Unscheduled outage on multiple clusters
UPDATE: April 30, 2021 1:45pm
As of 1:45pm, the WSC Hadoop cluster has been returned to full service as well. Please report any issues to firstname.lastname@example.org.
UPDATE: April 29, 2021 10:16pm
As of 10:16pm, the CMS, Bell, Gilbreth, Brown, Halstead, WCERES, and WSC Hadoop clusters have been returned to normal service. Job queues have been enabled and job scheduling has been resumed. Please note that during the outage many nodes may have been powered off or lost connection to scratch storage mid-flight, so you might want to check the status and output of your jobs, and resubmit if necessary.

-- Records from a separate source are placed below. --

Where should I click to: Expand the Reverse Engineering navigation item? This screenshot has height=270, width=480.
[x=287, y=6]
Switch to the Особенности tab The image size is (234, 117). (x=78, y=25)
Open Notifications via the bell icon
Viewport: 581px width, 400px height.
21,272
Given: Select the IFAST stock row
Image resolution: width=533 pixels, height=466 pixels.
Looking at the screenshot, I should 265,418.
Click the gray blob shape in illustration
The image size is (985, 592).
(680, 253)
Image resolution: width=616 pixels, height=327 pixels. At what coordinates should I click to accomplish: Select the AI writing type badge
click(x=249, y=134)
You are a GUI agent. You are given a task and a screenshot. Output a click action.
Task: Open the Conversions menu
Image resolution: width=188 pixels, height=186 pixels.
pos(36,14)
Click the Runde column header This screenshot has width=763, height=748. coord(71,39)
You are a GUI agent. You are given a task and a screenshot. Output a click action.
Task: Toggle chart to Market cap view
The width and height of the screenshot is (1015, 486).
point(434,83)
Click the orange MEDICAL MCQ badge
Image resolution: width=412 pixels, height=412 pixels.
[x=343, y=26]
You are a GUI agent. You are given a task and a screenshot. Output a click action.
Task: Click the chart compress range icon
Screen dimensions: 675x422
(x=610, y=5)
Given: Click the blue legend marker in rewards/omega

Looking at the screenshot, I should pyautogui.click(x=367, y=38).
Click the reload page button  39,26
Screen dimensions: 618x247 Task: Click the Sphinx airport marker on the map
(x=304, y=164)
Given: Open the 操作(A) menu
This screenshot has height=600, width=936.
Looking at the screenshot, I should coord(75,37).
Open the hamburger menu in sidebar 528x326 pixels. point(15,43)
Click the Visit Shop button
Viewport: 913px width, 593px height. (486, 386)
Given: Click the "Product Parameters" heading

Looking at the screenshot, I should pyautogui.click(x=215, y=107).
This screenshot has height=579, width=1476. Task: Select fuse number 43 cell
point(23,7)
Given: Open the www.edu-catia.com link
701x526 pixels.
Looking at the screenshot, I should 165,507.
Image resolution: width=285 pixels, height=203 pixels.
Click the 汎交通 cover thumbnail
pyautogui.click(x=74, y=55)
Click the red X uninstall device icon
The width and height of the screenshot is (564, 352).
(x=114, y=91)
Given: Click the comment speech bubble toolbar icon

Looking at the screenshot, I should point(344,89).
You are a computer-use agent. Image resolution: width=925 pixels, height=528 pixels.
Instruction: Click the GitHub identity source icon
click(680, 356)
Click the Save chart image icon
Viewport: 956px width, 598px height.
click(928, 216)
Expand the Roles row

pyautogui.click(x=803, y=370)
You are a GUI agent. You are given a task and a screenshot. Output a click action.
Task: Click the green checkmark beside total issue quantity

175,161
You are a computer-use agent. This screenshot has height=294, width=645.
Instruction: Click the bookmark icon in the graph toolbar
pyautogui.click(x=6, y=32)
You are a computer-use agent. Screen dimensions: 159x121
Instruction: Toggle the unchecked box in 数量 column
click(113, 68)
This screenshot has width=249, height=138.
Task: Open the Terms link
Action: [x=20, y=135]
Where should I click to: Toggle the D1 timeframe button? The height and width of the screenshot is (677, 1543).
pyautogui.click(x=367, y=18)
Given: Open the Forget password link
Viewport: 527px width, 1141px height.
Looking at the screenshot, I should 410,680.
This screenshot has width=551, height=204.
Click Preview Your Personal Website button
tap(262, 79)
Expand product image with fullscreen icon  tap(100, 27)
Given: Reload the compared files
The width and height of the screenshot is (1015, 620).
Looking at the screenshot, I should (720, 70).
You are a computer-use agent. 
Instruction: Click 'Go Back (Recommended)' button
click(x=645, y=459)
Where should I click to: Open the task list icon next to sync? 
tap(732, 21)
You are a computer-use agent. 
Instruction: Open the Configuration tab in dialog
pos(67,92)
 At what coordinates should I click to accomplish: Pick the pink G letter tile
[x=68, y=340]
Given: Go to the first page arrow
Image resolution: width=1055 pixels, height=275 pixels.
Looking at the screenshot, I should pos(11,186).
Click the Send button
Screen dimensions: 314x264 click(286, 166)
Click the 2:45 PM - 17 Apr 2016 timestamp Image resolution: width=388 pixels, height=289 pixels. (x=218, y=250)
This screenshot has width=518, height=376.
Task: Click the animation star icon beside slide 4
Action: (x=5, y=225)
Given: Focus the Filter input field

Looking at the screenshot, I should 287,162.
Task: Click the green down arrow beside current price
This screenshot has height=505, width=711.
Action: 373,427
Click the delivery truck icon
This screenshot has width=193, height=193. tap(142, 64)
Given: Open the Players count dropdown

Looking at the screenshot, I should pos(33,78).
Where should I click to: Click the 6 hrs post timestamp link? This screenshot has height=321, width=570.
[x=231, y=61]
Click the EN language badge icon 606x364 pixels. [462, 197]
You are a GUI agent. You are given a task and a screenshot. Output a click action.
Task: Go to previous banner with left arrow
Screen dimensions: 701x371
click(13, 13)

The WSC Hadoop cluster is currently operating in decreased functionality mode due to issues with Spark history server. Troubleshooting is ongoing, we will provide another update by 2pm tomorrow.
We apologize for the disruption of service. Please report any issues to email@example.com.
UPDATE: April 29, 2021 8:28pm
Work continues on bringing CMS, Bell, Gilbreth, Brown, Halstead, WCERES, and WSC Hadoop clusters back to normal operation. We will provide another update by midnight.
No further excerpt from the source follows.